Discharge battery cycle
Electro-chemical battery model validation
The VIRTUAL VEHICLE Research GmbH is Europe’s largest R&D center for virtual vehicle technology, the innovation catalyst for future vehicle technologies. Their focus is on the linking of numerical simulations and hardware testing, creating automated testing and validation procedures.
Challenge
The fastly growing e-cars market excites the need for advanced methods for design and analysis specifically for this sector. VIRTUAL VEHICLE works on modelling the vehicle battery electric behavior, allowing improvements in the battery design. For the “Single-Particle” model (SPM), an optimal setting for the model’s 31 parameters was found in the previous research to obtain the best-known match with the measured data.
In this study, the goal was to enrich existing data with comprehensive statistical insights. In the initial stage, the problem was split into a series of iteratively created surrogates. First iterations were dedicated to searching for domain limits and identification of parameter ranges for a stable battery model. Then, the domain was restricted to the effect on statistical aspects of results from iteration to iteration.
Another part of the project investigated the close surroundings of the optimum used as the reference. The statistical analysis examined the robustness of the solution and gave the answers to whether or not some parameters may be omitted from the model. Also, it revealed there is still room for fine tuning of parameters to achieve the match between modelled and measured battery cycle.
Fig. 1. Electric vehicle battery (photo by Gereon Meyer CC BY-SA 4.0)
Solution
Coupling of the Uptimai tool with VIRTUAL VEHICLE’s FEMToolbox software for battery cycle simulation was easily done without the need of interfering with neither simulation nor UQ code. The already existing interface of the VIRTUAL VEHICLE’s software was modified to pass data to the Uptimai tool after post-processing of the simulation results. Uptimai algorithm used these outputs created for altering input parameters to build a surrogate model of the behaviour of the simulated battery cycle. Results presented here are for the model created for the close surroundings (20% of the complete input range) of the reference point.
The Uptimai algorithm was used to process simulation results into the metamodel of agreement between measured and computed battery-cell cycles. The level of agreement was defined as normalized Root Mean Square Error (RMSE), observed for each simulation. The metamodel consists of dependencies between input parameter changes and the simulation results, allowing a detailed description of the battery cycle.
Specific response to changes in particular input variables was observed using the Uptimai Increment plot. This feature allows treating each dependency separately but is also able to perform a cross-comparison of variables against each other. Fig. 2 depicts the total response to the three most influential variables. Note the peak in results caused by the cumulative effect of these variables close to their upper boundary. This combination of input parameter values should be avoided when seeking a better battery cycle model.
Fig. 2. Extremity localized on the increment function plot
The Uptimai Sensitivity Analysis confirmed the tight connection of variables through high-order interactions, which in sum create a considerable portion of the uncertainty of results.
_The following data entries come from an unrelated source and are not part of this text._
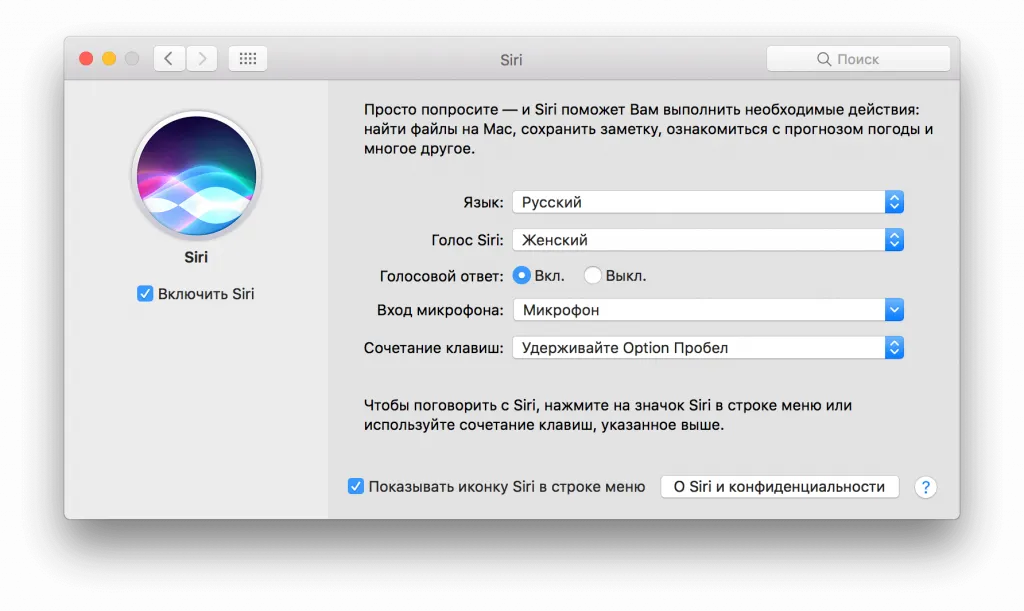Expand the "Вход микрофона" dropdown
The width and height of the screenshot is (1024, 611).
708,310
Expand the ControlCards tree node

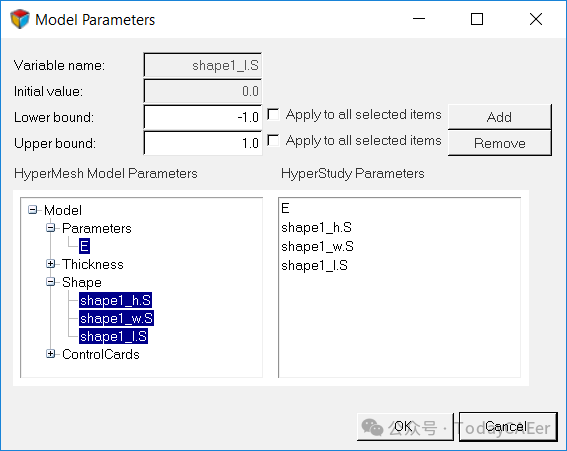51,354
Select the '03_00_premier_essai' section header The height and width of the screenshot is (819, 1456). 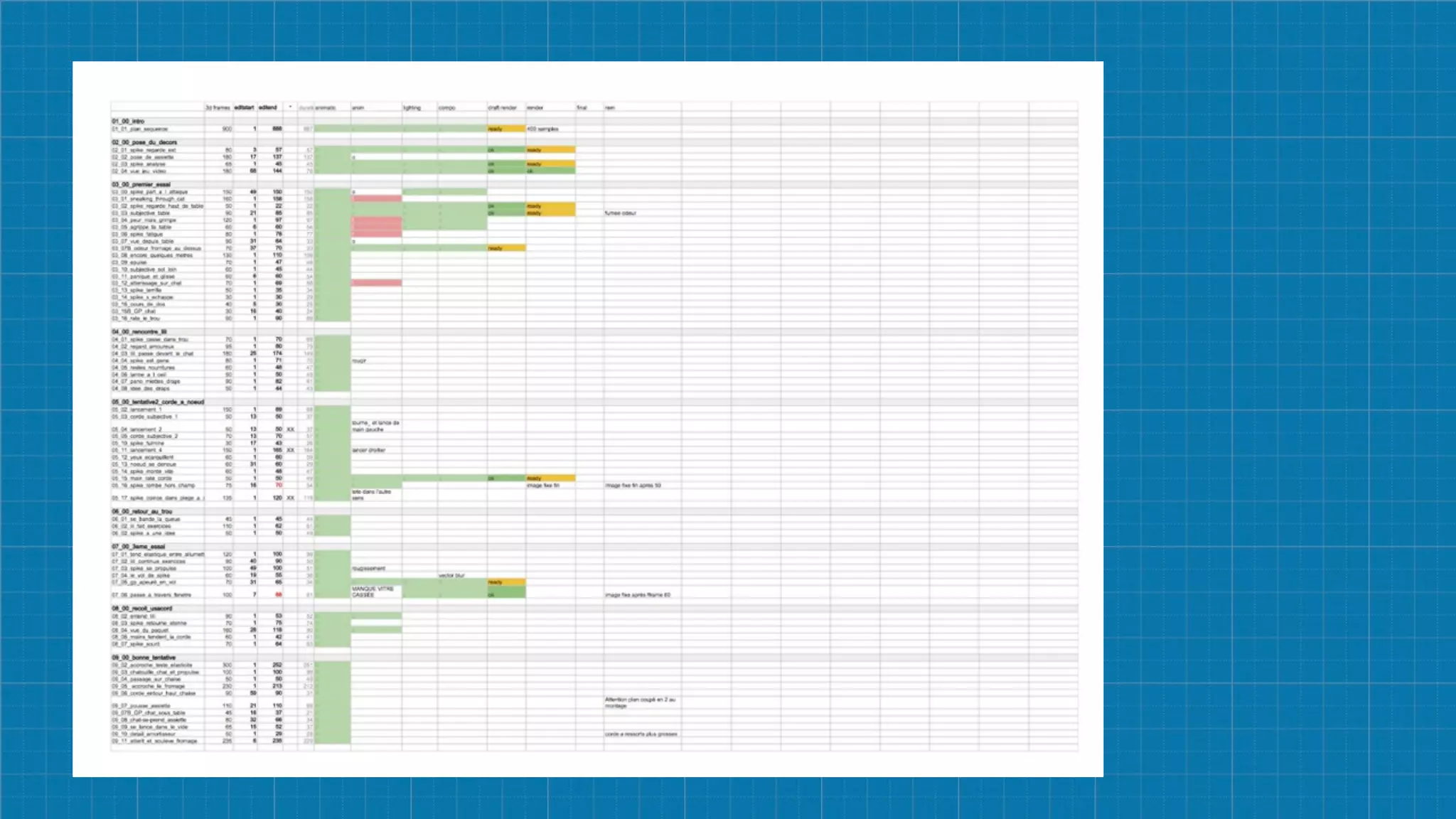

For the most influential variable ocv_Li(ci)_1, interactions are responsible for 2/3 of variance in results caused by this input variable. Although the surrogate model was much simpler than in the above-mentioned case of the iterative approach, mutual interactions of up to four variables had to be investigated.
Fig. 3. Sensitivity Analysis of the reduced domain
Also, another surrogate model was created for seven input variables indicated as statistically negligible in all previously done UQ analyses. It confirmed that even in this highly focused domain some variables, especially D_1, are not able to affect the results (see Fig. 3). As proven by the Uptimai Histogram Plots (Fig. 5), the cumulative response of all variables in the reduced domain is much lower than the effect of the most influential input. However, since the nominal point of the reduced domain was set to the so far known optimum, findings of this very precise surrogate were used to obtain an even better result. The new optimum increases the quality of the battery cycle model by more than 20%.
Fig. 4. Comparison of effects of the most influential variable of the full domain against all variables of the reduced domain
Benefits
- Definition of valid design space. The Uncertainty Quantification was able to explore and identify correct ranges for the input domain where the Single-Particle model always converges.
- Suggestions for stable optimum – addressing ranges of input parameters responsible for better-than-average results allowed to improve the current optimum by 20%.
- Deep statistical insights into the Single-Particle model behaviour with identification of the most influential input variables.